If you get or use a puck that is not compatible with the spectraview II software then it can only play with the 8-bit lookup table in the graphics card. That is a poor choice compared to having a puck that lets spectraview II play with the 14-bit LUT in the monitor, and the other goodies in the monitor.

With spectraview II running the show the colour profile used by the graphics card is just a dummy one that does nothing to the graphics card LUT. However, as well as controlling the monitor colours and tones the spectraview II solution lets you pick a screen brightness and it sets the screen to that brightness.

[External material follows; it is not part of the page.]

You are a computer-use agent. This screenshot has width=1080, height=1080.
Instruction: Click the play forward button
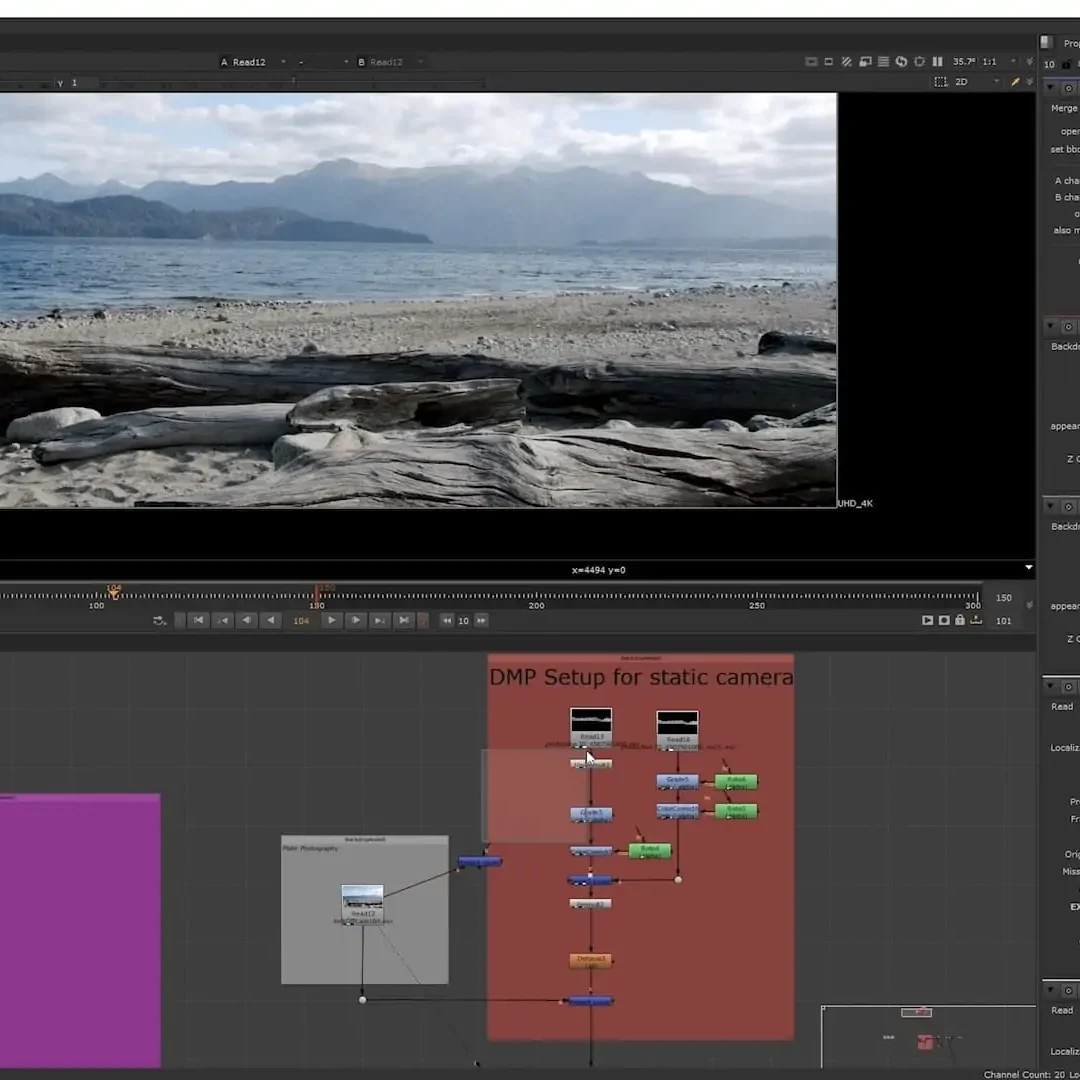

So you can have multiple spectraview II profiles for different brightness and other settings that are instantly selectable without you having to manually change the screen brightness.

There may be an option to get spectraview II software bundled with a puck but then you cannot use that puck with other monitors unless they also happen to be NEC and compatible with the spectraview II software, so it becomes a less universal and therefore somewhat wasteful investment.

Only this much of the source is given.